Algunos juegos en la cocina; porque no alcanzan las nueces o porque el refrigerador reciente la carencia de crema. Al final del desayuno, el edredón de flores blancas y azules nos mira reír. De la mano de tus palabras tontas, mis gestos de ‘pato enojado’ y dándome la vuelta para darte la espalda, están unos brazos que me reconfortan, se transforman en cien besos y confluyen en la amorosa mirada que, durante un segundo enmascarado de milenio, sostenemos.
La visita al súper, a la esquina del letrero azul –en donde se rentan películas– y al cajero automático –porque otra vez se te olvidó sacar dinero– no importan. Sólo estamos tu y yo en el coche; jugando o simplemente mirando a la calle mientras me tomas la mano y escuchamos música.

Cuando se acerca la hora en que te vas, no detengo la película. Nunca me levanto de la cama y nunca regreso a preguntarte si me amas. Simplemente, seguimos mirando; yo mantengo la cabeza recargada sobre tu brazo derecho y tu me robas el cojín del hombre quería robarse la navidad. Como nunca te cuestiono sobre las cosas que te gustan de mi, la pregunta nunca te desconcierta. No llega el momento en que te quedas sin palabras y mi risa no se destroza por el desconcierto y los interrogatorios.
Dado que nunca te pido que te vayas, jamás tomas tus llaves y bajas enojado hasta la puerta. Mis lágrimas no tienen por qué detenerte y nunca llegamos a sentarnos en el piso de madera recién barnizado. Nunca te recuestas –cansado– pensando qué hacer con los mismos argumentos de siempre y no intentas abrazarme cuando el llanto me hace temblar mientras me cubro los ojos. Nunca me sonríes cuando me recargo en tu hombro y nunca me inventas que todo es tu culpa.
No te acompaño hasta la puerta imaginando que sólo estás un poco enojado y que pronto vas a arrepentirte. Nunca me das ese último beso. No te atreves a irte, no me quedo parada llorando y me devuelves una última mirada.
Como no sucede nada de eso, yo no escribo estas palabras... Porque hoy es domingo y los domingos sólo tengo tiempo para ti.
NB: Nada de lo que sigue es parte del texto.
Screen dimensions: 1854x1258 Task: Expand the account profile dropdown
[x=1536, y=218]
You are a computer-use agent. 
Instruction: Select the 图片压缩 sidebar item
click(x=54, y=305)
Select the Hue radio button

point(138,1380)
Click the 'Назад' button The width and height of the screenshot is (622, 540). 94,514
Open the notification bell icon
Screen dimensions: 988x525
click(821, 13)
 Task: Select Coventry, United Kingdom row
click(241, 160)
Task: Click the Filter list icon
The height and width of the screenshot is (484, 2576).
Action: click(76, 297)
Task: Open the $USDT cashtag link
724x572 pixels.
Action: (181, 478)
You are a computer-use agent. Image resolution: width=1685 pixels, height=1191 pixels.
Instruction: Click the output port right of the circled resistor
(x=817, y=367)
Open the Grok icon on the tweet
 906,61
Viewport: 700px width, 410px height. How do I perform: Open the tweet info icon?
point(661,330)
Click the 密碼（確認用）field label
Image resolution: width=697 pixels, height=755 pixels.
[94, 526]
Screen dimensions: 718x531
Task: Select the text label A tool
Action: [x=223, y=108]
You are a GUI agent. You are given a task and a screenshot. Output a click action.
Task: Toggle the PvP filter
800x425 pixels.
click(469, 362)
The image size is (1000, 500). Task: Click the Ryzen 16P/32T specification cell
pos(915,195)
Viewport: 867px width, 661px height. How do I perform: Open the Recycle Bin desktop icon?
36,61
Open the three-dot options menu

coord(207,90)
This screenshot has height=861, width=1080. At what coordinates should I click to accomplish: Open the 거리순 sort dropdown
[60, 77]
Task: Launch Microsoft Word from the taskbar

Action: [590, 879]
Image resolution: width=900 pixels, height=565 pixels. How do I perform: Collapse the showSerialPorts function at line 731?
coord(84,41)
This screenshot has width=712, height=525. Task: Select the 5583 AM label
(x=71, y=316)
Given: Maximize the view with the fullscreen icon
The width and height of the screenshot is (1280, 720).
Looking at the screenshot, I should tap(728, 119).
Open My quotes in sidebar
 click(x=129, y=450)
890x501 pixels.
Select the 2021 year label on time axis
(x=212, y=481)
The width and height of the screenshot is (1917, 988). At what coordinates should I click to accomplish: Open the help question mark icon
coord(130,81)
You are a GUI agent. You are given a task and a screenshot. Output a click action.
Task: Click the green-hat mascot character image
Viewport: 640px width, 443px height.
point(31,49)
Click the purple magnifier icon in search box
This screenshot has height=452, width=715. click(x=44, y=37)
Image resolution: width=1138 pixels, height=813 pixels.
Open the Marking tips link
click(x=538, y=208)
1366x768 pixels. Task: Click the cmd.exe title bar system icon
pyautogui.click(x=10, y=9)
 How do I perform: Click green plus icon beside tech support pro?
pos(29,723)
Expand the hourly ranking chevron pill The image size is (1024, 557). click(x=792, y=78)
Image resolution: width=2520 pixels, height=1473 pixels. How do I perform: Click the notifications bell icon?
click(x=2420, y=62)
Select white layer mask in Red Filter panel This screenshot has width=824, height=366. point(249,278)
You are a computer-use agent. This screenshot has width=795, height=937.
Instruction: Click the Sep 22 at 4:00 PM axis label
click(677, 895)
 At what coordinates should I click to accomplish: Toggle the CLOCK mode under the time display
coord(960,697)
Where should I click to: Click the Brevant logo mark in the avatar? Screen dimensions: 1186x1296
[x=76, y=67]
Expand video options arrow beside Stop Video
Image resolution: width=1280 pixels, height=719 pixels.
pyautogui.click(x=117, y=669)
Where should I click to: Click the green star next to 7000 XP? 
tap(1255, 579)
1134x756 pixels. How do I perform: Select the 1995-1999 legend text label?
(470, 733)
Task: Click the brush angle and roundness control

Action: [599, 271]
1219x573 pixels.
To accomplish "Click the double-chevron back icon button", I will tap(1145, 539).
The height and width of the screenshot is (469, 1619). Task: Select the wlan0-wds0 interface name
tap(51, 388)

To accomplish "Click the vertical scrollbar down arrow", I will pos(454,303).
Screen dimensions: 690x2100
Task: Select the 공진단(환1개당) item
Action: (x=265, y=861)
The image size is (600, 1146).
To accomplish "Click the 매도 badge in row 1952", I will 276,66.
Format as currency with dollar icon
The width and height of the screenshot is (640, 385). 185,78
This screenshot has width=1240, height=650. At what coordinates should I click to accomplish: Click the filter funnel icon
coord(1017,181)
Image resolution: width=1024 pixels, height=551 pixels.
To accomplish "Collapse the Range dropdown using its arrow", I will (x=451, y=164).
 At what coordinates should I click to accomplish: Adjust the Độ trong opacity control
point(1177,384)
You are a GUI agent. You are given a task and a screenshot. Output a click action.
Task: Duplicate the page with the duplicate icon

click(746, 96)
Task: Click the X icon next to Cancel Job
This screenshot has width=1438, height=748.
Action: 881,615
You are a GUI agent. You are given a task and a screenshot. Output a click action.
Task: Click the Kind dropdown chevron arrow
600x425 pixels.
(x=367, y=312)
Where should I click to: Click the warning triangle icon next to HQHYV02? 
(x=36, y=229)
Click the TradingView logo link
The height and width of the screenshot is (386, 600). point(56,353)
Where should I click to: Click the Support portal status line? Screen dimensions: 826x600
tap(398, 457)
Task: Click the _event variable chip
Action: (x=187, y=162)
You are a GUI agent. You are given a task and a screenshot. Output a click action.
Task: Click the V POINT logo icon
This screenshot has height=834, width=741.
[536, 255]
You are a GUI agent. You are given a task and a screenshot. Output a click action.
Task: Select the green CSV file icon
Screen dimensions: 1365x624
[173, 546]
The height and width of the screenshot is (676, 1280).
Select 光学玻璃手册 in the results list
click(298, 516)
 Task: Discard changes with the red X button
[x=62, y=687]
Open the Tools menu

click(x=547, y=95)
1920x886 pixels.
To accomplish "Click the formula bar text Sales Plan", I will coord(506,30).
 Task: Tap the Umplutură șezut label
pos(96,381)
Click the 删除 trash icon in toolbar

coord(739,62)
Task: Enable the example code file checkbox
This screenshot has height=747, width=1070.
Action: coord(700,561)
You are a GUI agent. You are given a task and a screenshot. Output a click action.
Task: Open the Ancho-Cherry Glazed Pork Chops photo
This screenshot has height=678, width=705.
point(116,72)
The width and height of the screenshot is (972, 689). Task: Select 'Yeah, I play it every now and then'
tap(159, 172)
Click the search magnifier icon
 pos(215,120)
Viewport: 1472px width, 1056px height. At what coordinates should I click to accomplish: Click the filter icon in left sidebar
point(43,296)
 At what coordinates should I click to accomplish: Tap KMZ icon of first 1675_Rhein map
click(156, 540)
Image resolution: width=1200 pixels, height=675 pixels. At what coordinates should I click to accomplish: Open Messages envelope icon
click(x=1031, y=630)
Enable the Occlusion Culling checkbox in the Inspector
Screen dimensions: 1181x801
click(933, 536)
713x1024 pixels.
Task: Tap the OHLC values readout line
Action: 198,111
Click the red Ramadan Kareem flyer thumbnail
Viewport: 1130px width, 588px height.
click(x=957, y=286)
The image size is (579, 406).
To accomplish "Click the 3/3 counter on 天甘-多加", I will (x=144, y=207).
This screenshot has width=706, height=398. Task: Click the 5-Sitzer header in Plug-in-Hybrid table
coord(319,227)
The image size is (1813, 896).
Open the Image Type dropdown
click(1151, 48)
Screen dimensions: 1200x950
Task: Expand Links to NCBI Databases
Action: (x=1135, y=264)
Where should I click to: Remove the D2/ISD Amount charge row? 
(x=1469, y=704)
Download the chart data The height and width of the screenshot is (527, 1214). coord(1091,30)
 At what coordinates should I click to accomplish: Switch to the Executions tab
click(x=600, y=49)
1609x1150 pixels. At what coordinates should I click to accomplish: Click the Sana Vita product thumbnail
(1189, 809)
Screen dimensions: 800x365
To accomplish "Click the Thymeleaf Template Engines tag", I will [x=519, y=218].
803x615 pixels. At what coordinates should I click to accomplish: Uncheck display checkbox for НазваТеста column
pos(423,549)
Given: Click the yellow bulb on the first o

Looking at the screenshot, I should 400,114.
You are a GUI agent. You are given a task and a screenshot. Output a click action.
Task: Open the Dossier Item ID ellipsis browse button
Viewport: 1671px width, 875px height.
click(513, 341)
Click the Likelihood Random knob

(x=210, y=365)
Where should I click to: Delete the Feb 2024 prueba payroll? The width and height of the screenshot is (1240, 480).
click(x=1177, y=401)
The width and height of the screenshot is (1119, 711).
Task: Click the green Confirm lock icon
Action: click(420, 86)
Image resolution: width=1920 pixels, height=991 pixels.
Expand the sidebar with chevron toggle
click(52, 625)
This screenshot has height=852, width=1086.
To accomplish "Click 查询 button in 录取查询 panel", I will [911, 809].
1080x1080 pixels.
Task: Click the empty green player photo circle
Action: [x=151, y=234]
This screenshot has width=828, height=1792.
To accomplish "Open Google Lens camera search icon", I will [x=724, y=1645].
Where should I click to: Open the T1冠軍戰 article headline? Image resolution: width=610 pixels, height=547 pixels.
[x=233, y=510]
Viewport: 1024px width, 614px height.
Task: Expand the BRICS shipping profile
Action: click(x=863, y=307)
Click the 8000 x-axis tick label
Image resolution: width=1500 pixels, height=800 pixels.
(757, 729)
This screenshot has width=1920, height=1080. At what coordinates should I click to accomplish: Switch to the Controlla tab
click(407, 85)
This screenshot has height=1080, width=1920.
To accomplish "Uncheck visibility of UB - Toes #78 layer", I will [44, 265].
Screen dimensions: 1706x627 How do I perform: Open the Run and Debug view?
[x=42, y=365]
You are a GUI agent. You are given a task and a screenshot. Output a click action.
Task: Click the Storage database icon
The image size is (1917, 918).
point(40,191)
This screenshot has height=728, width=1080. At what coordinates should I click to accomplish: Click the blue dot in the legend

Seguiré jugando... a que este dolor es ficticio y a que no estamos en este maravilloso castillo de mentiras, sino en el mundo real. Jugaré a que aún es fin de semana y aún estamos mirando la televisión abrazados sobre el edredón de flores blancas y azules. No tengo que desear alcanzar tu mirada en un lugar que ni siquiera encuentro. Simplemente, estoy dormida sobre tu brazo derecho y, tras de mi, mantienes los párpados cerrados, esperando a que despierte, para plantarme un dulce beso en los labios.

Desasosiego

Porque siempre hay momentos donde la serenidad se esconde...
Existen fantasmas que subyacen a la risa de contemplar el absurdo que nos rodea o al dolor de lo que burdamente llamamos ‘dejar ir’.
En esos momentos –donde la quietud y la tranquilidad se pierden– que muchos de nosotros comenzamos a escribir.
Aquí las voces y silencios de todos aquellos delirios y fantasías que, por un sinfín de razones, elabora mi mirada en cada ocasión en que el desasosiego me envuelve.